A general comment about definitions: The exchange above made me think of the beginning of The Classification of Quadrilaterals: A Study of Definition by Zalman Usiskin et al. This book notes that many do not realize there is a choice of definitions for mathematical terms, and that not all textbooks assign the same meaning to terms.
Comment on fractions and ratios: One study (Clark et al., 2003, Journal of Mathematical Behavior) found that different teachers and textbooks had different meanings for the terms “fraction” and “ratio.” Clark et al. say: “At our meetings, the three of us started using Venn diagrams to communicate our ideas about the relationship between ratios and fractions.

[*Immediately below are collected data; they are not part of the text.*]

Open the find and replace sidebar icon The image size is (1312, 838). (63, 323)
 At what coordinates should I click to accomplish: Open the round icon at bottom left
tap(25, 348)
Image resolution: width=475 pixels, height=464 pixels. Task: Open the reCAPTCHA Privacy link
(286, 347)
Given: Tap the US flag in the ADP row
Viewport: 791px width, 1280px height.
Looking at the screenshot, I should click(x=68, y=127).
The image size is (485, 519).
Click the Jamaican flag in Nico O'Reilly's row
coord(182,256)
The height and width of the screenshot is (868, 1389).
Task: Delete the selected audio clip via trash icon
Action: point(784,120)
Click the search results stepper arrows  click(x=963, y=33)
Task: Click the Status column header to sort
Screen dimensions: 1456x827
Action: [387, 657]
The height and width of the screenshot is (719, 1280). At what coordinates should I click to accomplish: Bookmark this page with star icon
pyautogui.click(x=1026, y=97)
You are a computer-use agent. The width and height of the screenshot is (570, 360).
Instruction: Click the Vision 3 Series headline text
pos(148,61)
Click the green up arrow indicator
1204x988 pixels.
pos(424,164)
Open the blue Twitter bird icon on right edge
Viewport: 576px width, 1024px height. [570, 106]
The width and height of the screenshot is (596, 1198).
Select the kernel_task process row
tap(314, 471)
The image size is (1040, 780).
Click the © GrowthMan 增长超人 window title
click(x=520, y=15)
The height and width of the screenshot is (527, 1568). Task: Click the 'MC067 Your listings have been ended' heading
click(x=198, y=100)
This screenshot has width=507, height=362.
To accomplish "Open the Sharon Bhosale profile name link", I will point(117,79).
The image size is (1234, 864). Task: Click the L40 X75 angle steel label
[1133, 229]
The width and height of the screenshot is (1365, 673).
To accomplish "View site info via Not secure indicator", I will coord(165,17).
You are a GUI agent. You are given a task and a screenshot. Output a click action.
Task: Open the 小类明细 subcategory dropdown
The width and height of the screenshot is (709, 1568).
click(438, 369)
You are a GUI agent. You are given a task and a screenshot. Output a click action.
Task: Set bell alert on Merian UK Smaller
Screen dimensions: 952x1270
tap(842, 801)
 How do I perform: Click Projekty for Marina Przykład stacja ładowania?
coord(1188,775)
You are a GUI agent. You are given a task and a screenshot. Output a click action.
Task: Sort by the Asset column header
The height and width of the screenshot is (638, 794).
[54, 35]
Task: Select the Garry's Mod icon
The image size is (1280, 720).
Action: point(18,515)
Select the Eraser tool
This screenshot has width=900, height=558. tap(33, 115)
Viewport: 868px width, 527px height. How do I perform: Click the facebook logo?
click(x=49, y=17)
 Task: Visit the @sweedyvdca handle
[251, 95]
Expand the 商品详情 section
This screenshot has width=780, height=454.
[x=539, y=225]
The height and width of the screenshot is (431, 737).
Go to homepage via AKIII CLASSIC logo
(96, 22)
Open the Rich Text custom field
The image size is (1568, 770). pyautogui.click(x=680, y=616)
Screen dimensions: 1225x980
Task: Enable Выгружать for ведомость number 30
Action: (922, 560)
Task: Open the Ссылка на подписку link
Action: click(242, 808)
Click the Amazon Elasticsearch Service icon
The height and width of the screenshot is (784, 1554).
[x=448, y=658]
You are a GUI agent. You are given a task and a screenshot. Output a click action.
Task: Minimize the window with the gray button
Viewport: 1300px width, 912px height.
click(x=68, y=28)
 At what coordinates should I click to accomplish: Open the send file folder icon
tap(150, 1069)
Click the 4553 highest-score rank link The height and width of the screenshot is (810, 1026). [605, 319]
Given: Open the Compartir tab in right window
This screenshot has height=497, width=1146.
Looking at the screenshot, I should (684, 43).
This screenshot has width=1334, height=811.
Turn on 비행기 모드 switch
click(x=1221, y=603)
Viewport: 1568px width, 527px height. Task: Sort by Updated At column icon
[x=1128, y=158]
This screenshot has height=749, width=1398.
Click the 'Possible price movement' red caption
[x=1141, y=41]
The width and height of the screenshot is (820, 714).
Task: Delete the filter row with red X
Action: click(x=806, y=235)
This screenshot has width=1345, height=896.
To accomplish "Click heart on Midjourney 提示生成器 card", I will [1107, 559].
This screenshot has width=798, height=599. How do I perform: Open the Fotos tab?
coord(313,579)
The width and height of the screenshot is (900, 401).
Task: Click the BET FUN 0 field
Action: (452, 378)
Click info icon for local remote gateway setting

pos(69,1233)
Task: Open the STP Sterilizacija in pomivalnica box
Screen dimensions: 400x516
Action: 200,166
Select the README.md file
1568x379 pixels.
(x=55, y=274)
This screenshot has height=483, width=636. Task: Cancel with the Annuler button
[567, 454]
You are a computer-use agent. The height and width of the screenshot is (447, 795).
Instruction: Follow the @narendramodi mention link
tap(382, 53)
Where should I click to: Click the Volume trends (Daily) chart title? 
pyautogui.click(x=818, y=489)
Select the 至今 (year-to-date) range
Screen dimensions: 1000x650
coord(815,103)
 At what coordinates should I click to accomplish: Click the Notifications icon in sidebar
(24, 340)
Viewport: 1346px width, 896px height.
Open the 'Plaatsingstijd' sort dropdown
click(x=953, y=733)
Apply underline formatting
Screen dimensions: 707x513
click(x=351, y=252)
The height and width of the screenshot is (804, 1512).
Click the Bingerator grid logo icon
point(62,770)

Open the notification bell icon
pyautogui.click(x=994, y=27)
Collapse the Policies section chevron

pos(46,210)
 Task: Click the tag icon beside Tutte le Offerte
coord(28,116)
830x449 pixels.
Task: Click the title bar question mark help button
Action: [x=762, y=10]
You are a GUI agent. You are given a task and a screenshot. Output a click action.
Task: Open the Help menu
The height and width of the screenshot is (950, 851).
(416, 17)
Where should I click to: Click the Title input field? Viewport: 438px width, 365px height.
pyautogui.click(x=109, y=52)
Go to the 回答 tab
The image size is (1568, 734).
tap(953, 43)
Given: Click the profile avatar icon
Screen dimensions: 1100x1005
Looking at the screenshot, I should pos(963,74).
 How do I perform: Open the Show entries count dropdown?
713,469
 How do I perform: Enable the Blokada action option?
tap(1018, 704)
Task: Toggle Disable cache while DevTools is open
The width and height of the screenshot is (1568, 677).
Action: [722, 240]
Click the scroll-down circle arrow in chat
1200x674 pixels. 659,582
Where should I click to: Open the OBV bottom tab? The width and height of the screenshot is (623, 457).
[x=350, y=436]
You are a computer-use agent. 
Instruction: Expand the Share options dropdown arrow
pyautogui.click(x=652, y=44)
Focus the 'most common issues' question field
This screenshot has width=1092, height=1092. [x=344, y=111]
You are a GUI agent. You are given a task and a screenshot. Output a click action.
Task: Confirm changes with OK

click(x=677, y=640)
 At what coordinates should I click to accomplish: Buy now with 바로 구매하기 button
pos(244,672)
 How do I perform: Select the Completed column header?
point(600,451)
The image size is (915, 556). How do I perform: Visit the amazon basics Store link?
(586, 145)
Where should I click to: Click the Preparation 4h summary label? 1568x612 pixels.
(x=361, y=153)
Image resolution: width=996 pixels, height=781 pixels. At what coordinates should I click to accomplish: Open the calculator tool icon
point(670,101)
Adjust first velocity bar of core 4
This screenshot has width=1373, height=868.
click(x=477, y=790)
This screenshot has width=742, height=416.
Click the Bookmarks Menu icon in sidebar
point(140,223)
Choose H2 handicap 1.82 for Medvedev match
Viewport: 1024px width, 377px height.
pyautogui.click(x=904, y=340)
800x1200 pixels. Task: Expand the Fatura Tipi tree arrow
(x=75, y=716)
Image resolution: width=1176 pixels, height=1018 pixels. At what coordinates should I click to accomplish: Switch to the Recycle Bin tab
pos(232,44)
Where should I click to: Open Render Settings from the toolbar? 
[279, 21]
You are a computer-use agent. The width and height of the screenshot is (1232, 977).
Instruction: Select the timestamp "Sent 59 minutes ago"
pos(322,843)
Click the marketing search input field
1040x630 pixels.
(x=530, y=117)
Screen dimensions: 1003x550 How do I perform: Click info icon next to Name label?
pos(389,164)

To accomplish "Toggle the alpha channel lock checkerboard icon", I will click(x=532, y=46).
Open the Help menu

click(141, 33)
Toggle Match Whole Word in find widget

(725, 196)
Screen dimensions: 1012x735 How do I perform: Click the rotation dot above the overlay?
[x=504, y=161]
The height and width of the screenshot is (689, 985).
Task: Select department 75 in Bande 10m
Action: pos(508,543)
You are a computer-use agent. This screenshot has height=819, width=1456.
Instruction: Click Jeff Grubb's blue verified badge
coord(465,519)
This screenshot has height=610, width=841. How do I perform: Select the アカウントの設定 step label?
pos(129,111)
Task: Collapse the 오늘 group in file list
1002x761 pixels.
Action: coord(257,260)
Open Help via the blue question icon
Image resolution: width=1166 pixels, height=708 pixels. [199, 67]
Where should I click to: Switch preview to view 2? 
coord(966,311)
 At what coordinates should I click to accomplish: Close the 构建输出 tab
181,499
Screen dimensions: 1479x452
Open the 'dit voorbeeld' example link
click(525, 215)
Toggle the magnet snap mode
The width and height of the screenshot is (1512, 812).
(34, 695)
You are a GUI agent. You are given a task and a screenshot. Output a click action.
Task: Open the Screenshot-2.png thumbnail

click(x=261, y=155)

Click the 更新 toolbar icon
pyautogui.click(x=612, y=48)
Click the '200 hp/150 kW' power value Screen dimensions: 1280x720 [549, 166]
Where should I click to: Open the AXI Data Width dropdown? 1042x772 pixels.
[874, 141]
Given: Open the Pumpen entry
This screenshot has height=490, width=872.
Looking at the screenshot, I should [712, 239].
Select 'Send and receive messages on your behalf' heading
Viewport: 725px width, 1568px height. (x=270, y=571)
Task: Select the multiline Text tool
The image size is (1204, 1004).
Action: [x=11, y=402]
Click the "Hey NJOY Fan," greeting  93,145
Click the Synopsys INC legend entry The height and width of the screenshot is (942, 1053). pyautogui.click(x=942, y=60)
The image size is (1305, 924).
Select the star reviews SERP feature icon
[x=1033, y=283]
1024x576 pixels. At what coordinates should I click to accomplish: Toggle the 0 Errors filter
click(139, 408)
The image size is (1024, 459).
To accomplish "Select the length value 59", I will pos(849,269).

We found these diagrams so helpful that they became the basis for an activity with the math teachers at that workshop and in classes and workshops since that summer.” Using these diagrams, they found that prospective and practicing teachers had at least five different views.
View 1: Ratios are a proper subset of fractions. Clark et al. point out that there are difficulties if one allows ratios of three quantities (as the RP Progression does).
View 2: Fractions are a proper subset of ratios. In Clark et al.’s study, some justified this choice by saying that ratios are multiplicative comparisons, and fraction notation is one way for expressing that comparison. (This view is ruled out by the RP Progression because it distinguishes between a ratio a : b and its associated unit rate a/b.)
View 3: Fractions and ratios are disjoint. In Clark et al.’s study, some justified this choice by saying that fractions are part–whole comparisons and ratios are part–part comparisons. (The RP Progression considers ratios to include part–whole and part–part comparisons.)
View 4: Fractions and ratios are overlapping sets. Clark et al. comment: “Because of the three realms, Model 4 seems to be open to the widest variety of interpretation” and discuss various interpretations further.
View 5: Fractions and ratios are the same. Some teachers noted that views 1 and 5 are ruled out if something like 12 : 0 is allowed to be a ratio. Clark et al. say: “Although we did not find any textbooks that introduce the terms as synonyms, we did find instances when the terms are used in a way that their definitions are indistinguishable.”
Whew, It’s been awhile since I visited. As I read, my concern is that we will frustrate students to tears if we don’t come to a succinct consensus on all the vocab but I honestly wouldn’t even know where to begin to argue for one or the other on any of it.
As a high school teacher, I have not seen the progression from a/b = y/x to y = kx clearly spelled out in a high school textbook yet. I’ve always seen the two compartmentalized, but the “Progression on Ratios” has helped me to visualize why this needs to be unified.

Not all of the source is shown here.